Bubbles As Self-Defense

But when adult female belugas blow forceful bursts of bubbles from their blowholes, they’re not playing around. Bubble bursts are usually a reaction to something startling or threatening. In a 2011 study, for example, Hill and her colleagues observed beluga mothers at SeaWorld San Antonio blowing bursts of bubbles to fend off other whales that approached while they swam with their calves. The belugas at Marineland blew bursts of bubbles in response to unexpected loud noises and other startling events, but the adult females in the group blew bursts far more often than their male counterparts. The results came as a surprise to George and Noonan. “We somewhat expected bubble bursts, which is somewhat aggressive and a startle response, to be more typical of the males, but they were actually more typical of the females overall,” says Noonan. The difference may be related to parenting: beluga males have almost no involvement in caring for their calves, while females are responsible for teaching, socializing, and protecting their offspring until they’re old enough to fend for themselves. Researchers say that need for protectiveness may make female belugas more reactive – and more prone to bubble bursts – than males. For calves and juvenile whales, on the other hand, bubble bursts are part of play, especially among males. “The juvenile males were bursting a bit more than the females, so that might be evidence that they might be being a little bit rowdier with each other,” said George.

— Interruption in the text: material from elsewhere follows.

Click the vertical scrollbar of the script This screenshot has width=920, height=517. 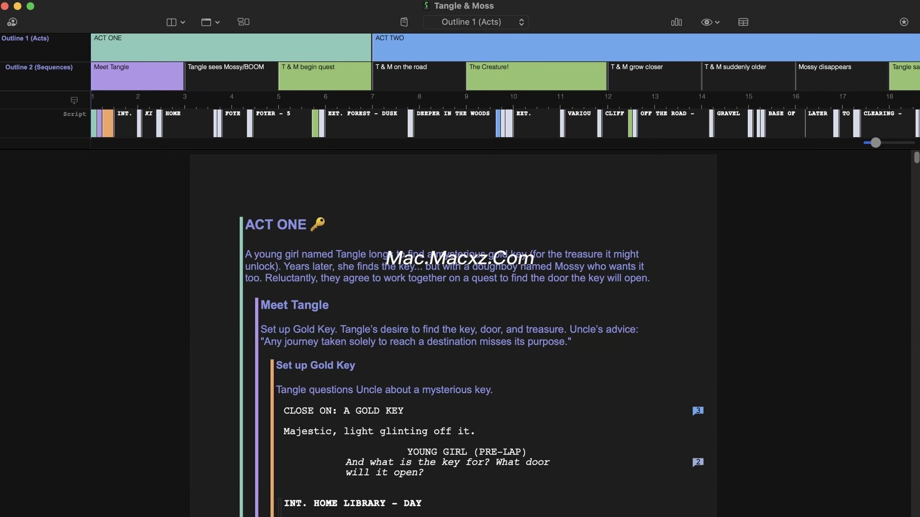[x=916, y=157]
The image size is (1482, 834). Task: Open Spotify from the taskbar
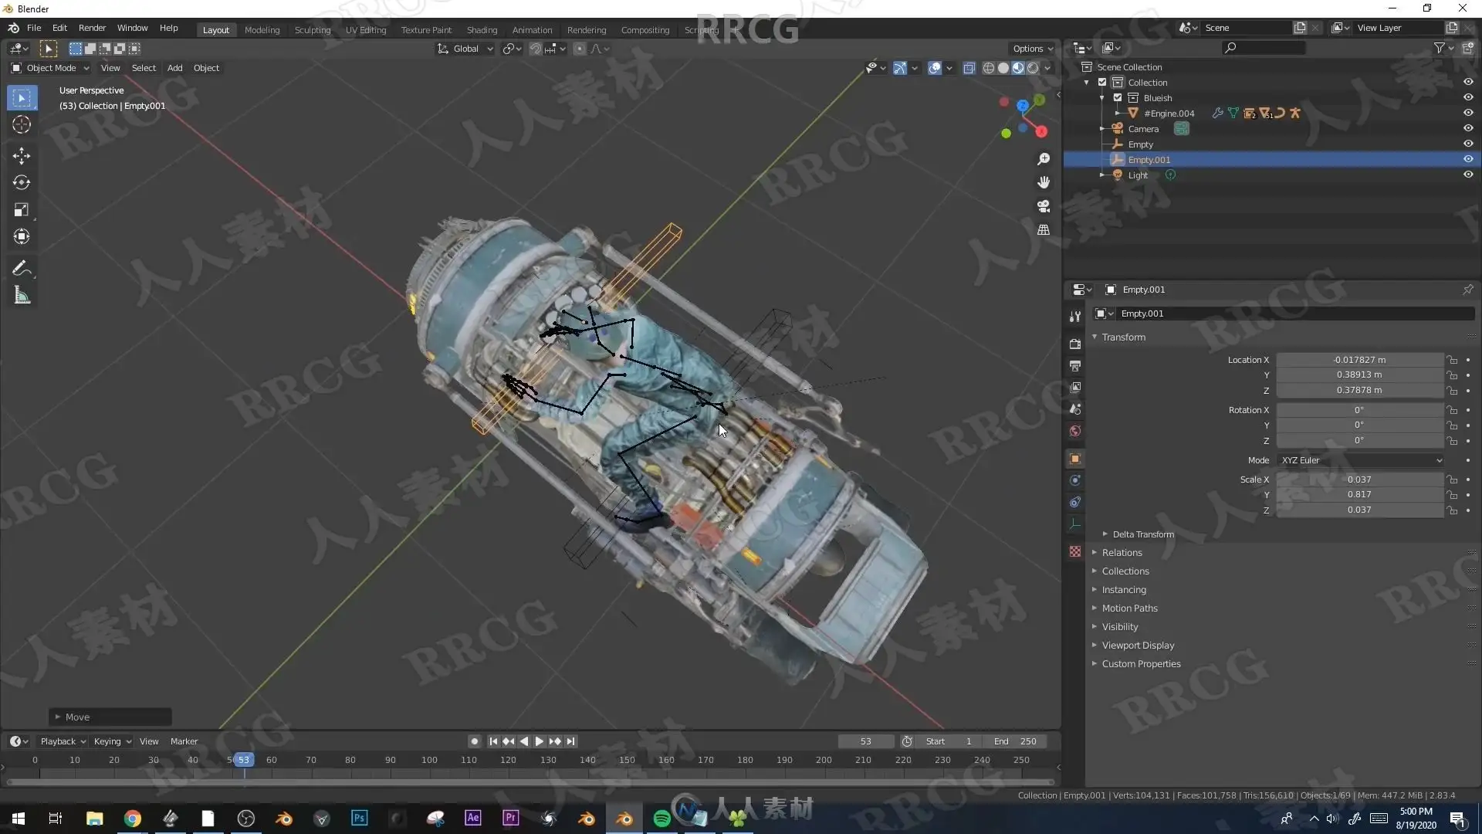click(661, 819)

Mysterious Streams of Bubbles

As much as George and Noonan have learned about belugas’ bubbles, some of the whales’ behavior remains a mystery. Male belugas sometimes swim parallel to each other, blowing steady streams of bubbles, and the researchers aren’t sure why. Humpback whales do the same thing as a way to intimidate each other when competing for mates, but in belugas, the parallel swimming seems to be a friendly gesture. “In belugas, the males will swim parallel to each other blowing streams in contexts that don't look aggressive at all, and they don't go on to struggle, they don't go on to fight, they just swim along next to each other blowing streams,” says Noonan. George added, “We think it might be some sort of affiliative behavior. I never personally saw any instances of aggression between the adult males.” “I agree completely that the bubble streams observed during these interactions are amicable and not aggressive,” says Hill, who will be presenting her findings at the Society for Marine Mammalogy Conference this week. Her group’s recent observations found that bubble streams are part of a set of behaviors that belugas to build and maintain relationships, from courtship to friendly bonds. Belugas are seasonal breeders, so Noonan plans to watch the male belugas’ behavior carefully this spring as their mating season begins, looking for changes in behavior that could shed more light on the purpose of parallel swimming. “It’s our biggest mystery, and it’s one that we’re very anxious to sort out,” he said.